# ACCIONES REQUERIDAS
**a.** Reproduzca el fragmento del texto citado que va desde "Evitar la trampa" hasta "prole similares simpatías.".
**b.** Responda con base en el texto citado:
(i) ¿Con colegas de qué dos países hablaba simultáneamente el tío Arturo?
(ii) ¿Qué tres palabras se dan como ejemplos de las que antes comenzaban con la letra K?
(iii) ¿En qué lugar se afirma que llueve poco?

(Por Daniel
Bosque*) Mi Tío Arturo supo revolucionar a la
familia al convertirse, ya grande, en radioaficionado. Un día, en su garage
reconvertido en centro de comunicaciones, me mostró que estaba hablando,
simultáneamente, con un colega de Guatemala y otro de
Taiwan. “La regla de oro es no tocar temas de política,
sexo o religión”, sentenció.
Mucho he recordado esta historia en estos tiempos
coléricos en los cuales, con tal de no perder amigos ni contertulios, me he
dedicado a contar lo poco que llueve en San Juan, lo bien que
cocina mi futura ex mujer, o lo mal que juega Boca, además del
inevitable check list de achaques que forman parte de cualquier
conversación que se precie de tal con mis contenporáneos.
Cada tanto, a la bici cerebral se le suelta la cadena,
uno pisa el palito y la conversación comienza a orbitar locamente en torno a la
letra K, la misma que antes de esta década sólo inicialaba
palabras escasas como kiosco, kilogramo o kilombo (sobre ésta última la doctrina
no es pacífica, algunos disidentes la prefieren con
Q).
Evitar la trampa de la discordia no es sencillo. Aunque a
veces nos priva de momentos entrañables de la vida, como reuniones familiares o
fiestas de fin de año. Así como no nos parecemos, todos los que salimos del
mismo vientre, desde Caín y Abel, no hay ADN
que garantice en la misma prole similares simpatías.

# REGISTROS MOSTRADOS
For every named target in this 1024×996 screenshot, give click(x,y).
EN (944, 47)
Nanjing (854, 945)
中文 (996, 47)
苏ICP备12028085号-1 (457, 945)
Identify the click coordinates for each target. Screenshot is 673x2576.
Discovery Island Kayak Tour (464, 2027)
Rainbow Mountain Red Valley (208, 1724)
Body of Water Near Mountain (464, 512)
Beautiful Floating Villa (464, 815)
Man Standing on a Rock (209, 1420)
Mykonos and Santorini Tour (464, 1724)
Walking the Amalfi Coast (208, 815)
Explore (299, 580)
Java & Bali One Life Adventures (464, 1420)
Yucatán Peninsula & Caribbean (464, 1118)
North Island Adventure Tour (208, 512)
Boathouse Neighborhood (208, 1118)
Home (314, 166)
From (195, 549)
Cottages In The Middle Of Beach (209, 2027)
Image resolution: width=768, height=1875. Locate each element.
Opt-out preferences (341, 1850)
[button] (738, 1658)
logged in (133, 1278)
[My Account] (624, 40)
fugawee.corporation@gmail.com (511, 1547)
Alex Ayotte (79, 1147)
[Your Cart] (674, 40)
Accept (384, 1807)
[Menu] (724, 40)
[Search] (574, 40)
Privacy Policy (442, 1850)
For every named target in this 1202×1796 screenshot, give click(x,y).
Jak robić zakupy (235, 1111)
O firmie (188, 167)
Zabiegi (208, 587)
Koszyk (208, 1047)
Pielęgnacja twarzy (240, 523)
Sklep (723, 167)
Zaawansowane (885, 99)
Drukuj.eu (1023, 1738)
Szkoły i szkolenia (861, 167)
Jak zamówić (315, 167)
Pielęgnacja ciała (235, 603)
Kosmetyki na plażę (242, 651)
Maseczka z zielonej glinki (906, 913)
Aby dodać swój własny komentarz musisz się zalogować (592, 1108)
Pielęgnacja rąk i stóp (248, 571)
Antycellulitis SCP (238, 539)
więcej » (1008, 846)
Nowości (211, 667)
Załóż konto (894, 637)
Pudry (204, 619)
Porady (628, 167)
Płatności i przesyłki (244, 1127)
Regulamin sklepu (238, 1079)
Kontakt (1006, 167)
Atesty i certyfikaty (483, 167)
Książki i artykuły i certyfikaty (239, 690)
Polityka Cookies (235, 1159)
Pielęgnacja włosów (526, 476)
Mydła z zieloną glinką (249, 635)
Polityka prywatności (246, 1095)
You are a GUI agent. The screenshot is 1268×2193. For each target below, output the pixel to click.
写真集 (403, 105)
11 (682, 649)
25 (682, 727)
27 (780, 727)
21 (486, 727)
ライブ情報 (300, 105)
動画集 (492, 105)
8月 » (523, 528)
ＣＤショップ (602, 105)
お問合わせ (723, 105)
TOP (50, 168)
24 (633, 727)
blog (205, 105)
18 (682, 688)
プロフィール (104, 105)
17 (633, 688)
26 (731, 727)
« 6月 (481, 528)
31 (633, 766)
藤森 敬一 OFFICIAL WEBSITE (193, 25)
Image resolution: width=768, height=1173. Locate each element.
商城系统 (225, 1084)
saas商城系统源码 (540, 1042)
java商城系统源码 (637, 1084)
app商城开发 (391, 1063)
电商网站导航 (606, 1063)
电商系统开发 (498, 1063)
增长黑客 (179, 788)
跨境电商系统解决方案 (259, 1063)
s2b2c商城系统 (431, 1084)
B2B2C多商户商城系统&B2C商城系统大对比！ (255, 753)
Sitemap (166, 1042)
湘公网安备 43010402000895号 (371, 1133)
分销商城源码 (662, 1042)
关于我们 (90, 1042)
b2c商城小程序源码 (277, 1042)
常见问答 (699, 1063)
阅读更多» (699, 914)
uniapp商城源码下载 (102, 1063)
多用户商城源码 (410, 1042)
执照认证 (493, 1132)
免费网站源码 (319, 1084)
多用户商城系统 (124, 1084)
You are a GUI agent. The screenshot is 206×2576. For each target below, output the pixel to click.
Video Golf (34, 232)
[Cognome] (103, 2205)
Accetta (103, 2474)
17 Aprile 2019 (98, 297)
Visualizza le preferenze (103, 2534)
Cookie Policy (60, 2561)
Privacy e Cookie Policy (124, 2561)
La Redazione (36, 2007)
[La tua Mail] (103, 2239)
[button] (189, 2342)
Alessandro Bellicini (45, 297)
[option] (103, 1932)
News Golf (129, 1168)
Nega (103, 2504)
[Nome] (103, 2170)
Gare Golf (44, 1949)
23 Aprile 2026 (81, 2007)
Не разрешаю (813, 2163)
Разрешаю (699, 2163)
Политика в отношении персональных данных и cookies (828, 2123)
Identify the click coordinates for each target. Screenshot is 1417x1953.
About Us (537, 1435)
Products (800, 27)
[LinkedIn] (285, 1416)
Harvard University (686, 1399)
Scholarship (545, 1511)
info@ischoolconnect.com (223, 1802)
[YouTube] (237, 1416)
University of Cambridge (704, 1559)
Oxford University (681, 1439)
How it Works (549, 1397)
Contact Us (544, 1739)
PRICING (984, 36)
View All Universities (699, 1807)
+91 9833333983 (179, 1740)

# RESPUESTAS ESPERADAS
**a.**
Evitar la trampa de la discordia no es sencillo. Aunque a
veces nos priva de momentos entrañables de la vida, como reuniones familiares o
fiestas de fin de año. Así como no nos parecemos, todos los que salimos del
mismo vientre, desde Caín y Abel, no hay ADN
que garantice en la misma prole similares simpatías.

**b.**
(i) Guatemala y Taiwan.
(ii) Kiosco, kilogramo y kilombo.
(iii) San Juan.